> _WORK REQUIRED_: Beginning with the line that holds "The height and", copy each line to the end of the records exactly, except the pictures.

[[ DATA open ]]

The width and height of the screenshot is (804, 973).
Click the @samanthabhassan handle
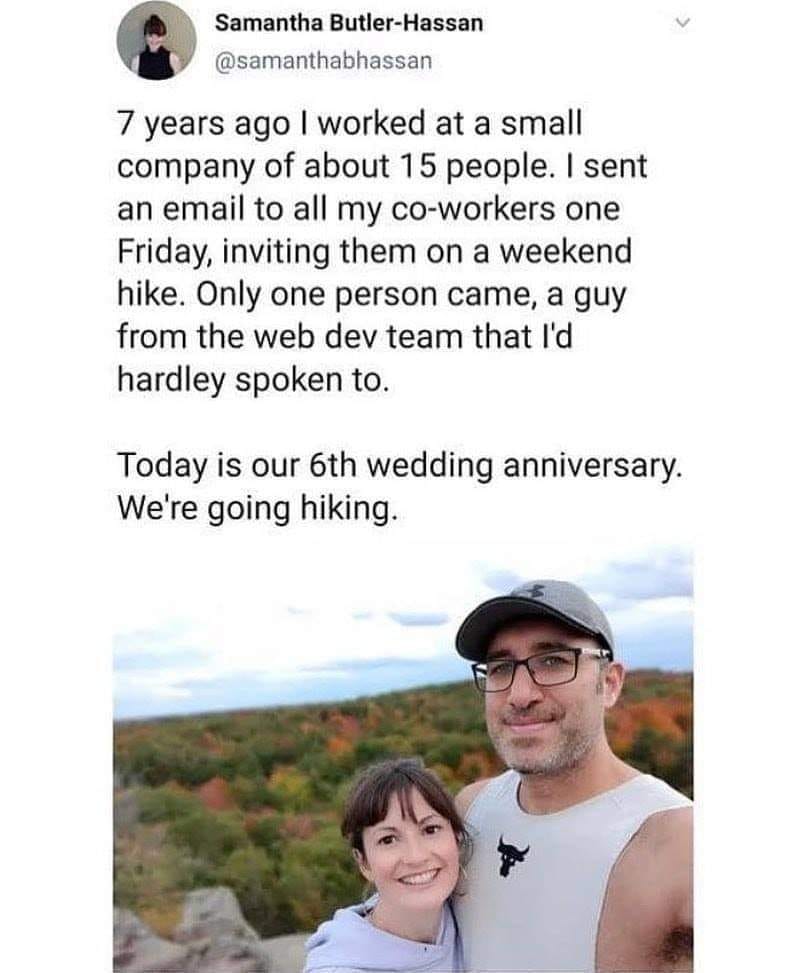[x=323, y=61]
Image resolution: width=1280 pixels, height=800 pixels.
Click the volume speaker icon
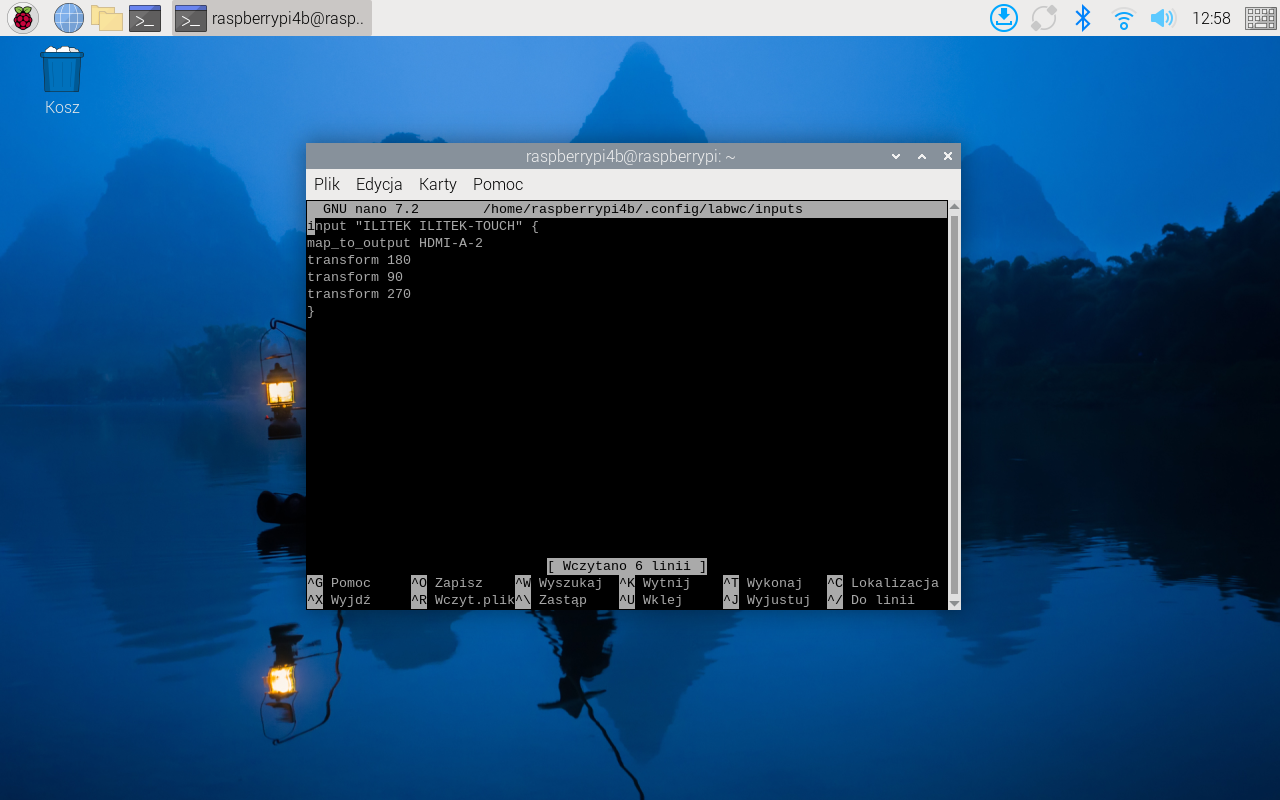click(1161, 18)
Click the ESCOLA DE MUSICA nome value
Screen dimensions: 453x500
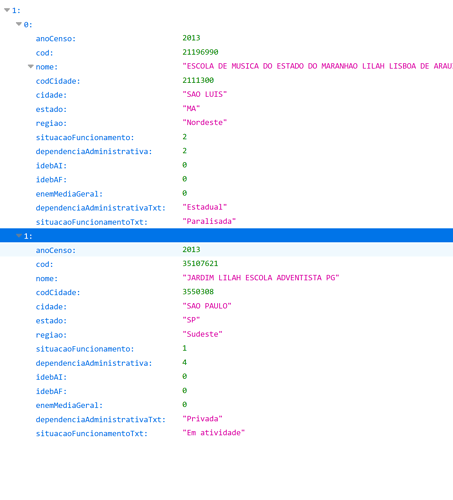[318, 66]
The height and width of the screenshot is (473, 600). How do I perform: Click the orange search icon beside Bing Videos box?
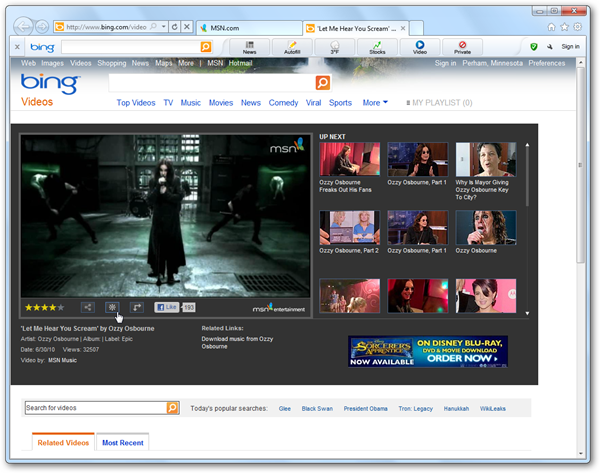(x=323, y=83)
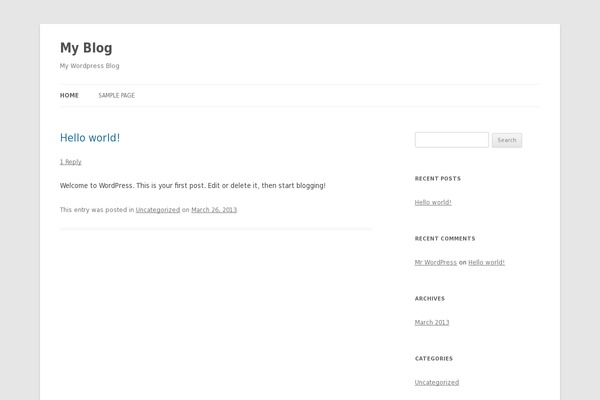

[[ DATA closed ]]

> _SOLUTION FOR THIS TASK_:
The height and width of the screenshot is (473, 600). How do I perform: Click the orange search icon beside Bing Videos box?
(x=323, y=83)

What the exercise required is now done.